ArraySeq.fill(tensors, rows, columns) {
// We are assuming here the file only has double values.
lines.next().toDouble
}
end readData
You may add error handling if you consider that important.
You can see the code running in Scastie
It uses a List as an in-memory file just to show that it works, the real code would use real I/O APIs, whichever you prefer; Java nio, Java io, Scala Source (only works for reading), better-files, akka, fs2, etc.
Another thing to consider would be to use Bytes directly rather than Strings which would save a lot of encoding and decoding time and file size; but at the expense of it not being human readable.

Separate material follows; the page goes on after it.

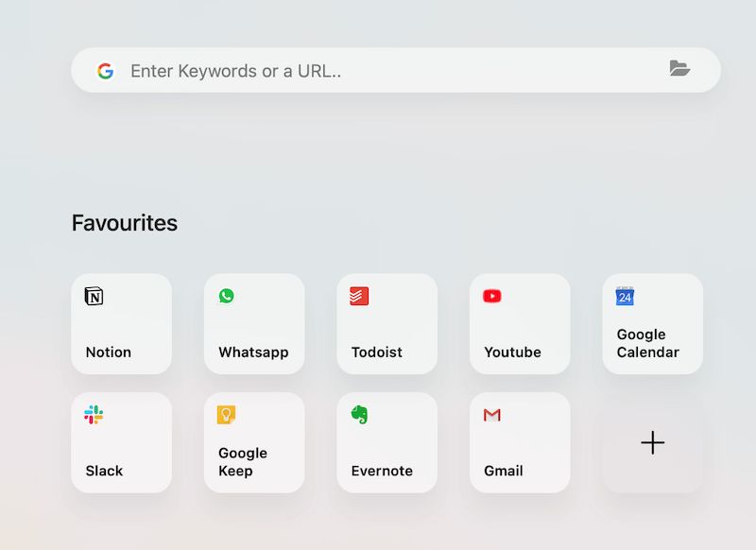Image resolution: width=756 pixels, height=550 pixels.
Task: Click the folder icon beside the search field
Action: click(681, 68)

Since Ints and Doubles have fixed sizes, you may write the first three Ints and then all the Doubles into a binary file. Then, when reading, rather than an Iterator[String] you would have an Iterator[Byte], you then would use ByteBuffer to make the conversions:
def writeData(data: Data)(writeByte: Byte => Unit): Unit =
val tensors = data.length
val rows = if (tensors > 0) data.head.length else 0
val columns = if (rows > 0) data.head.head.length else 0
def writeInt(value: Int): Unit =
ByteBuffer.allocate(4).putInt(value).array.foreach(writeByte)
end writeInt
writeInt(tensors)
writeInt(rows)
writeInt(columns)
def writeDouble(value: Double): Unit =
ByteBuffer.allocate(8).putDouble(value).array.foreach(writeByte)
end writeDouble
data.foreach { row =>
row.foreach { column =>
column.foreach(writeDouble)
}
}
end writeData
def readData(lines: Iterator[Byte]): Data =
def readInt(): Int =
val bb = ByteBuffer.allocate(4)
bb.put(lines.next())
bb.put(lines.next())
bb.put(lines.next())
bb.put(lines.next())
bb.getInt(0)
end readInt
val tensors = readInt()
val rows = readInt()
val columns = readInt()
def readDouble(): Double =
val bb = ByteBuffer.allocate(8)
bb.put(lines.next())
bb.put(lines.next())
bb.put(lines.next())
bb.put(lines.next())
bb.put(lines.next())
bb.put(lines.next())
bb.put(lines.next())
bb.put(lines.next())
bb.getDouble(0)
end readDouble
ArraySeq.fill(tensors, rows, columns)(readDouble())
end readData
You can see the code running in Scastie
If your data is not symmetric, you would need to adapt the code a little bit. Rather than a single header, you would need to have multiple "start section" kind of lines that says how many elements will come next. This version could even be made generic to write and read any number of nested Arrays.
Finally, you may consider using a library like scodec to handle the binary data.